Revoking the Coal Policy – Taking Alberta to Court
December 24, 2020
Alberta’s Minister of Energy was well aware that, when she revoked Alberta’s 1976 Coal Policy, she did so despite the fact that several government commitments to land-use planning would not be fulfilled. Confidential departmental advice given to Energy Minister Savage in March 2020 outlines this unmistakably.
“This confidential advice makes it very clear the Minister knew legislative commitments were in place to consult with Albertans about the future of the coal policy,” said Ian Urquhart, AWA Conservation Director. The record shows the government intended the Coal Policy would be integrated with regional land use plans. It also shows that consultation about this integration would occur. “When Minister Savage turned her back on the requirements of the Alberta Land Stewardship Act and the regional/sub-regional plans made under the authority of that law,” Urquhart said, “she rejected the legal commitments previous Conservative governments had made to land use planning and public consultation.”
“Livingstone Landowners Group has been an active participant in consulting on and supporting Land Use Planning in the area for over a decade,” said Bill Trafford, the Group’s President. “It is a critical issue for our members. To rescind the Coal Policy with no consultation is a breach of trust and we believe contravenes the intent of the South Saskatchewan Regional Plan and commitments made in the Livingstone-Porcupine Hills Land Footprint Management Plan.
This confidential advice to Minister Savage was revealed in an affidavit filed in the case of E. Macleay Blades, et al. v. Her Majesty The Queen in Right of Alberta, et al. The landowners who initiated this action seek an order from Alberta’s Court of Queen’s Bench quashing the decision to revoke the Coal Policy. The ranchers also seek a declaration that the government had a duty to consult with them, a duty Minister Savage shirked. Alberta Wilderness Association, Livingstone Landowners Group, and other concerned parties propose to intervene in this case. The Alberta government wants to prohibit the participation of all potential interveners in this case.
Department officials advised Minister Savage that, since the Coal Policy wasn’t established through legislation, “it can be rescinded unilaterally by Alberta Energy at any time.” Defenders of the Coal Policy and the Eastern Slopes will argue in court that the government is mistaken; the government can’t unilaterally rescind a policy when that policy’s land use categories are integral to actions taken under the Alberta Land Stewardship Act.
Both ALSA’s South Saskatchewan Regional Plan (SSRP) and one of its sub-regional plans use land use categories outlined in the Coal Policy. Like the SSRP, the Livingstone-Porcupine Hills Land Footprint Management Plan promised to integrate a review of the Coal Policy into its evolution. That review promised to integrate more than just a coal miner’s imperative; it promised balance with environmental values. It said: “It will specify where surface exploration and development can and cannot occur based on the best and most recent biodiversity sensitivity data.” (my emphasis) The government discarded this commitment when it revoked the Coal Policy.

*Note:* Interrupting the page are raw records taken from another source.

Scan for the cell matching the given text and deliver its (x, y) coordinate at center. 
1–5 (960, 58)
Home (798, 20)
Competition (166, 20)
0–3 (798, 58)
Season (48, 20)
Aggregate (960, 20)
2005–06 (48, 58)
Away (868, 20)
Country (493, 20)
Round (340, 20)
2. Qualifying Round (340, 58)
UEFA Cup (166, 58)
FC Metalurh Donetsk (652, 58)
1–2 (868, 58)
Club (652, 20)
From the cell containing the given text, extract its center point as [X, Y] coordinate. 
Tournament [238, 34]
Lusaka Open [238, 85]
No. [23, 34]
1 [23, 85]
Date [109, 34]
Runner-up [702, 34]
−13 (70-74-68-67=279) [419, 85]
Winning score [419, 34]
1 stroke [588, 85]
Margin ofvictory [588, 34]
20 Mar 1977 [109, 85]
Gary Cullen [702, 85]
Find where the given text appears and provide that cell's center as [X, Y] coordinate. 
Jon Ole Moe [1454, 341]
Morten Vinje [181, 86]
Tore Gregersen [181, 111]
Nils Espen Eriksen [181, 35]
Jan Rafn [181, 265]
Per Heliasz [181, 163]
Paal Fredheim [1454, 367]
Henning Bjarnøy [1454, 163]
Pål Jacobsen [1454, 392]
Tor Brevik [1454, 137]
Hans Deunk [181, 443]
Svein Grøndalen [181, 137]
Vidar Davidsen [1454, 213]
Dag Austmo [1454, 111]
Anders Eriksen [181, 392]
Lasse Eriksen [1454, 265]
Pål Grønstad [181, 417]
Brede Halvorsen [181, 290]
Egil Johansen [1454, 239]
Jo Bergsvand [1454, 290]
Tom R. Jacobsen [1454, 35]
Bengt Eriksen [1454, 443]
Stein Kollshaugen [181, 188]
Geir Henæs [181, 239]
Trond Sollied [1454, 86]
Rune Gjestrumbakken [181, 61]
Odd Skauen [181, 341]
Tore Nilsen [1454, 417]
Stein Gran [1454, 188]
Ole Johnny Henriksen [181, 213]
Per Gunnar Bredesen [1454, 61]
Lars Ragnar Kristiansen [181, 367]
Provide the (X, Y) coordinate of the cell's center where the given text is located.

And then there is the failure to consult. The judicial challenge also asserts that the government breached legitimate expectations of consultation. AWA played an instrumental role in formulating the Coal Policy. AWA Board Member Emeritus Vivian Pharis, in her affidavit, describes how one government after another since 1976 consulted with AWA over the future of the Coal Policy.
“In unilaterally revoking the 1976 Coal Policy,” Pharis said, “Minister Savage abandoned the consultation commitments that previous governments of all political stripes had honoured.”
In Bar C Ranch and Cattle Company Ltd. v. Red Rock Sawmills Ltd. (2004), AWA Director Clint Docken, Q.C., argued successfully that Alberta Sustainable Resource Development failed to satisfy the Ranch’s legitimate expectations of consultation. Justice LoVecchio ruled the department was required to “give those who are affected a chance to have direct input particularly when you specifically said you would.”
The Alberta Land Stewardship Act, the South Saskatchewan Regional Plan, the Livingstone-Porcupine Hills Land Footprint Management Plan all commit to seek direct input from those affected by a change to the Coal Policy. In the case of the Coal Policy, the government only sought input from coal companies and their lobbyist, the Coal Association of Canada. Despite the irreparable harm open-pit coal mining will do to alternate, valued, land uses along Alberta’s Eastern Slopes, those negatively affected by the government’s decision were never consulted.
In January, the Alberta Court of Queen’s Bench will hear additional arguments in this case.